_What you need to do_: After locating the line with "Instruction: Open the cursors tool icon" in the data that follows, return it and every later line exactly, up to and including the line with "Task: Select the 5015mm".

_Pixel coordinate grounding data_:

=======

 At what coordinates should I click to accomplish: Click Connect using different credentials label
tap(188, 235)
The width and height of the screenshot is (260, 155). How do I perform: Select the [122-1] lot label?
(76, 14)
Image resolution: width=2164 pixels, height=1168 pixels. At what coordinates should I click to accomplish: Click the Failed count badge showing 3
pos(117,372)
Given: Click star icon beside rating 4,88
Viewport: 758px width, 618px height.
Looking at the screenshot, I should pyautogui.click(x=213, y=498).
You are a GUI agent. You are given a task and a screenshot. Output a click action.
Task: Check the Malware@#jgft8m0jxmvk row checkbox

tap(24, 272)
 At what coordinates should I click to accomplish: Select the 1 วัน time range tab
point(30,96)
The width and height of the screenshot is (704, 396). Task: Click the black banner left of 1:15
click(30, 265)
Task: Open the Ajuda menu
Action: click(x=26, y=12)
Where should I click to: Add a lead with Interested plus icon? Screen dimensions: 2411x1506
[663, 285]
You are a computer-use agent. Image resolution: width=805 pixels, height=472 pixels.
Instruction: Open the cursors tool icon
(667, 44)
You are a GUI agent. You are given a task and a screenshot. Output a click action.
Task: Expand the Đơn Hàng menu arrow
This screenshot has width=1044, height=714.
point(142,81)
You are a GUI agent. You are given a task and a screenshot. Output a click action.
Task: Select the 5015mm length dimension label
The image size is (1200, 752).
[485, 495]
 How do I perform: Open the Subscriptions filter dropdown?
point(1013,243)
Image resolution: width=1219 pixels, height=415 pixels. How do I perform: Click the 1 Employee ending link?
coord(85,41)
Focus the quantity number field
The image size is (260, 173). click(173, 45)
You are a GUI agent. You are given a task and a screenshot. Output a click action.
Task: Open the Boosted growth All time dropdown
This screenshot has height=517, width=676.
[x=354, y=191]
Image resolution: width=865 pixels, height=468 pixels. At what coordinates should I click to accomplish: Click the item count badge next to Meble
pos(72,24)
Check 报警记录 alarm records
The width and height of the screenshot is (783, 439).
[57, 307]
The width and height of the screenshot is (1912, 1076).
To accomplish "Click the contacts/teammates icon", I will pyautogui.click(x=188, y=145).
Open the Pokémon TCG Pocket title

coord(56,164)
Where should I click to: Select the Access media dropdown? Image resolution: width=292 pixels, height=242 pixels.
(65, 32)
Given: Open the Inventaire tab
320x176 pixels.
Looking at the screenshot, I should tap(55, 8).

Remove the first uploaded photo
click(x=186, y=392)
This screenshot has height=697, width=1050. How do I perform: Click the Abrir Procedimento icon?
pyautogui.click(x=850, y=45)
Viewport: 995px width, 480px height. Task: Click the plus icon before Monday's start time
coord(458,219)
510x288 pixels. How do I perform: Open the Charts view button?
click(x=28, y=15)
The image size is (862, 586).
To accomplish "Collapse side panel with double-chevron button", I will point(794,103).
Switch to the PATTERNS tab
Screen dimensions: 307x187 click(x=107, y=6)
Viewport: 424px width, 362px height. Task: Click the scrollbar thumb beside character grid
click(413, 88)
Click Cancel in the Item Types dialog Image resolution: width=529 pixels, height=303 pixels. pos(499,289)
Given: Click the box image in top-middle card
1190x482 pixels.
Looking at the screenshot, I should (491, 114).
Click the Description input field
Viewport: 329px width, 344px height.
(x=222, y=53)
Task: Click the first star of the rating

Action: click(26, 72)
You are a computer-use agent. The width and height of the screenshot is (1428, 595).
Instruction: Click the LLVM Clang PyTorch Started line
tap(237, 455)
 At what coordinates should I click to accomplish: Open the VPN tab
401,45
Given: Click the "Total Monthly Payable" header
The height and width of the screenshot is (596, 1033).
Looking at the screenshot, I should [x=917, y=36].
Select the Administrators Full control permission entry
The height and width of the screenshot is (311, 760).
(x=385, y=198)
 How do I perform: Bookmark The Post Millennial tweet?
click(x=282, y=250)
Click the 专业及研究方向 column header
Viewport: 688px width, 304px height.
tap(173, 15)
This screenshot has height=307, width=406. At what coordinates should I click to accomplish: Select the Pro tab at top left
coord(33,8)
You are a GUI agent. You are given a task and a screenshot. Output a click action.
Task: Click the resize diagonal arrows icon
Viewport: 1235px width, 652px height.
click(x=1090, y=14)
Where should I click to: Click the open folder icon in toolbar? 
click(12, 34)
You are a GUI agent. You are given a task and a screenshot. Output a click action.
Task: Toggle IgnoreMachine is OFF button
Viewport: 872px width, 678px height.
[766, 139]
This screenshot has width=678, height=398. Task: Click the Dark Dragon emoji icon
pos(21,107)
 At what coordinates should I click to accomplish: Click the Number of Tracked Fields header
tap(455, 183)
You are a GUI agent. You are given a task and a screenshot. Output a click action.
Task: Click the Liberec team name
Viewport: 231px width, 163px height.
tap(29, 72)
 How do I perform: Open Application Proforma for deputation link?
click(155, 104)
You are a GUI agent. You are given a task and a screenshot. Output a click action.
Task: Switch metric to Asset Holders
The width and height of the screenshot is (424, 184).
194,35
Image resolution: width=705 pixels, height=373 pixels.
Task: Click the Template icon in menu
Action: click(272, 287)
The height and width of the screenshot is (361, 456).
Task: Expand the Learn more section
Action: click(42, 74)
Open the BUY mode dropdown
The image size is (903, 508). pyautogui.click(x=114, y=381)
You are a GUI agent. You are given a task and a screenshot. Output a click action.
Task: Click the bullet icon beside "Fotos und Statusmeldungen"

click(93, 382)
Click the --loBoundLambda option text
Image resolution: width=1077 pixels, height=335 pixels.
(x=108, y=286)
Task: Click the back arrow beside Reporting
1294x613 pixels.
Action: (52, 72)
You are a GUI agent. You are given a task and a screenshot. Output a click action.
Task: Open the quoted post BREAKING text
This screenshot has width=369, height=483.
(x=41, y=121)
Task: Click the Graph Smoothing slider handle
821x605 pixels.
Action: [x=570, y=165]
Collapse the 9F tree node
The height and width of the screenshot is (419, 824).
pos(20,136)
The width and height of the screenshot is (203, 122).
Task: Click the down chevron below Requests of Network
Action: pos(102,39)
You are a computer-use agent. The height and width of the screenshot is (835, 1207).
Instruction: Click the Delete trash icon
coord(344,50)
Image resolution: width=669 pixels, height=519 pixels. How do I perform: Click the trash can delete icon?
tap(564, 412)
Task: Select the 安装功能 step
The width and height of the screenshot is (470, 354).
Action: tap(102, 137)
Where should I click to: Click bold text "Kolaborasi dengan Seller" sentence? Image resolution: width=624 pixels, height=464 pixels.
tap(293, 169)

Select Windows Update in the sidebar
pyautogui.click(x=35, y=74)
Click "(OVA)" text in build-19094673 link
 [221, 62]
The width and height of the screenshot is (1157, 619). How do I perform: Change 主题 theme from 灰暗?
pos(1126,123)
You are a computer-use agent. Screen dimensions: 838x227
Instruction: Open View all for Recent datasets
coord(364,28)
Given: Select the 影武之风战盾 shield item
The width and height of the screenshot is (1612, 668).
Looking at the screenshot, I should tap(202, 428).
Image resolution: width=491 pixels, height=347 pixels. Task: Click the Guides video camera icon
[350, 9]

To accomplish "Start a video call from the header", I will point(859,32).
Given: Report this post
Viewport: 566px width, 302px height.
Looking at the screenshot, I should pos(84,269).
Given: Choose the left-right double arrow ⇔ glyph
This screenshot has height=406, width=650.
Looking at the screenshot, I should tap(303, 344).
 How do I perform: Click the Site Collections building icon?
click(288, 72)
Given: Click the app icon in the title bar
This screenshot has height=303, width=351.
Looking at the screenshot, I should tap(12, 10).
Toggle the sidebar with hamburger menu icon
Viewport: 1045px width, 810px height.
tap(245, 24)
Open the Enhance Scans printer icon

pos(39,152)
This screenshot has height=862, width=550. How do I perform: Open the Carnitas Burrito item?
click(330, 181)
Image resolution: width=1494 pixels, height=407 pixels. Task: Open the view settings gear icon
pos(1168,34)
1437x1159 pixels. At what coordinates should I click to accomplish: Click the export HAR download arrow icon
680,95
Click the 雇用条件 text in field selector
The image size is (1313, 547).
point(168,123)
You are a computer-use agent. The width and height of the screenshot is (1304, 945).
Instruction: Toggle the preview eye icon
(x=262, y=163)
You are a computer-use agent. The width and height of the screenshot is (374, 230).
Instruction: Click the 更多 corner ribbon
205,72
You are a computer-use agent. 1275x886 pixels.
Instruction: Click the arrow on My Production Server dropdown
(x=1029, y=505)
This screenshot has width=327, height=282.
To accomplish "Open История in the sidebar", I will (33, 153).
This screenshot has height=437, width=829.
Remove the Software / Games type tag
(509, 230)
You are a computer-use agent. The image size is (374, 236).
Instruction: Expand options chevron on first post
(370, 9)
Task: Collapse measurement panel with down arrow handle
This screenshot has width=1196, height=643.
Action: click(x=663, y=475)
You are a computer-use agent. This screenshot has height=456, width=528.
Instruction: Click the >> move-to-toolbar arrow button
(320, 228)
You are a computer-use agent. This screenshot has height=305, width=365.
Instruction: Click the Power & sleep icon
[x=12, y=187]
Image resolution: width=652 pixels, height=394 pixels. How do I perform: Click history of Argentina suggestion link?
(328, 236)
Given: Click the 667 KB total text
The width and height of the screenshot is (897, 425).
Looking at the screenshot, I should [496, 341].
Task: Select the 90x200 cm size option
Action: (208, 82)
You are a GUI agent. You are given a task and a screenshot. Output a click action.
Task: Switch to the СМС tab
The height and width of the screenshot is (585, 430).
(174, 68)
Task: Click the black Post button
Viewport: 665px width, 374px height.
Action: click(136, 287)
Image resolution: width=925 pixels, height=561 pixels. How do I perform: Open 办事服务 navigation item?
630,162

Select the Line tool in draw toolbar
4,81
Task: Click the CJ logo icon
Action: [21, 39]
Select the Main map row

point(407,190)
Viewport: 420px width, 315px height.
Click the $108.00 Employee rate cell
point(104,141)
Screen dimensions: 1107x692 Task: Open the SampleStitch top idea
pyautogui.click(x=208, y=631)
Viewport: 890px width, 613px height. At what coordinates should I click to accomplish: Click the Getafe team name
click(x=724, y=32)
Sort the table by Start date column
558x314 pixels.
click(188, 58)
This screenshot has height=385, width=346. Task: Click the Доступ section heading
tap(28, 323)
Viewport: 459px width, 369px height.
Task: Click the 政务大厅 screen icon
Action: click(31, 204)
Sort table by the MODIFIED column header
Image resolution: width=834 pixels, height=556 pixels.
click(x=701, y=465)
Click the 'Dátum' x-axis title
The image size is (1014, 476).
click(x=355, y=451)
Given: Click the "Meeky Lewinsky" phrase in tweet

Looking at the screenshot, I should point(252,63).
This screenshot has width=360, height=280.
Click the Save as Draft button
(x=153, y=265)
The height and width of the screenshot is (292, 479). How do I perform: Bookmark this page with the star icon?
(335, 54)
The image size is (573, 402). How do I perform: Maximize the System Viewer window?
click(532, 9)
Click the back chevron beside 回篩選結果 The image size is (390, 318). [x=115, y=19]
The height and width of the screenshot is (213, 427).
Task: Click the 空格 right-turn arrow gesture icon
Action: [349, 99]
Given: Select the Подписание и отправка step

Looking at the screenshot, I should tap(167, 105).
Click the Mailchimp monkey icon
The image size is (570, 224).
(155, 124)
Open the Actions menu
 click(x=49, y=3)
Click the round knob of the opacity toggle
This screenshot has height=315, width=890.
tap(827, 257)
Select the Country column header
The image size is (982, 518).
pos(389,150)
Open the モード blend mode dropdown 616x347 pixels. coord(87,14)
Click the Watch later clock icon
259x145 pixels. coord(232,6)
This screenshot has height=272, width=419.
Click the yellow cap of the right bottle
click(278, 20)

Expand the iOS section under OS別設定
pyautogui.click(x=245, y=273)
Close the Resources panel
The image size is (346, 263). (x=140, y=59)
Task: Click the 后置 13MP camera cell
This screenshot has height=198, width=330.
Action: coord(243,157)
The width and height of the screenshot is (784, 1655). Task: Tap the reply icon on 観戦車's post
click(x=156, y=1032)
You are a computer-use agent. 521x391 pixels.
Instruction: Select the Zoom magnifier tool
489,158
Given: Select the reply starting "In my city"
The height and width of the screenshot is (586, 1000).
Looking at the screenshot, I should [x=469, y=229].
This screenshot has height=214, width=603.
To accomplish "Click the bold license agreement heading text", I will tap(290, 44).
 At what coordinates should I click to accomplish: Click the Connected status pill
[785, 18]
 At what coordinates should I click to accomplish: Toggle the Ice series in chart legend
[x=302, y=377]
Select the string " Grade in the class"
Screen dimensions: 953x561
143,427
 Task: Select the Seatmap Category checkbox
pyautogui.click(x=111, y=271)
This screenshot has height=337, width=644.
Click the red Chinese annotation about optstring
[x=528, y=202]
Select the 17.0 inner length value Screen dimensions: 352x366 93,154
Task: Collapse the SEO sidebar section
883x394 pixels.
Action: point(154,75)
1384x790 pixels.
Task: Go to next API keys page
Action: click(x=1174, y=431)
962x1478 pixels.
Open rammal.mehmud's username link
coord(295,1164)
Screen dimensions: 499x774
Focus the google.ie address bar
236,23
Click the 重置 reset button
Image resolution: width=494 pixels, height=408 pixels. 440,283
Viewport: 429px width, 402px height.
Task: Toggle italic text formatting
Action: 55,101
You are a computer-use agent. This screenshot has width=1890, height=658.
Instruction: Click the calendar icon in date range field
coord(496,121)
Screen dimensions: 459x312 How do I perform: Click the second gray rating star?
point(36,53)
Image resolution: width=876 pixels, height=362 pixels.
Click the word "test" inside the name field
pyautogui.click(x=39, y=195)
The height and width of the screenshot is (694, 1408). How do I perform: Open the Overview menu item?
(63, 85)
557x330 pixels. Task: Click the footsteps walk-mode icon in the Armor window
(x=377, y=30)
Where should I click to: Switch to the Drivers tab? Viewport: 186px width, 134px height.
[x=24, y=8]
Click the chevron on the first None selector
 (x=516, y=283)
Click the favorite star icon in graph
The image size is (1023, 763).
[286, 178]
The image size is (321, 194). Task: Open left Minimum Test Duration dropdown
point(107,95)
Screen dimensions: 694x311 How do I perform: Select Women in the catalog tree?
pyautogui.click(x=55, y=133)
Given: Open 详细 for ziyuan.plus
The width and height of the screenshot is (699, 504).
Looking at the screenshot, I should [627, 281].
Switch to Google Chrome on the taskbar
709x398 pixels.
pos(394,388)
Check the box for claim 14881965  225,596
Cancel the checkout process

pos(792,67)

=======

_Response to this exercise_:
Instruction: Open the cursors tool icon
(667, 44)
You are a GUI agent. You are given a task and a screenshot. Output a click action.
Task: Expand the Đơn Hàng menu arrow
This screenshot has width=1044, height=714.
point(142,81)
You are a GUI agent. You are given a task and a screenshot. Output a click action.
Task: Select the 5015mm length dimension label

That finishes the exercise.